■ Description of the task
Each entry should be set down exactly as written, except for any picture it holds.

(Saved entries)
☆ ☆ ☆ ☆
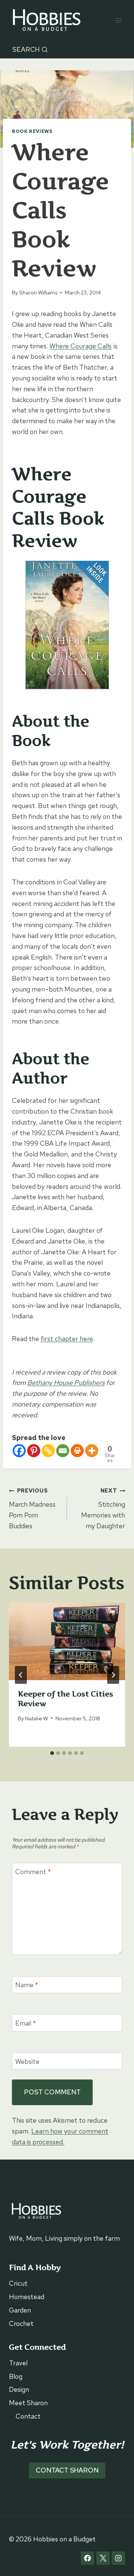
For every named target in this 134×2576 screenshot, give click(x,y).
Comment (33, 1871)
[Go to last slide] (21, 1675)
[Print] (77, 1450)
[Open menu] (118, 20)
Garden (20, 2310)
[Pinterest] (33, 1450)
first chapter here (67, 1338)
☆ ☆ ☆ ☆
■ Your response
For every named target in this 134×2576 screenshot, give click(x,y).
Comment (33, 1871)
[Go to last slide] (21, 1675)
[Print] (77, 1450)
[Open menu] (118, 20)
Garden (20, 2310)
[Pinterest] (33, 1450)
first chapter here (67, 1338)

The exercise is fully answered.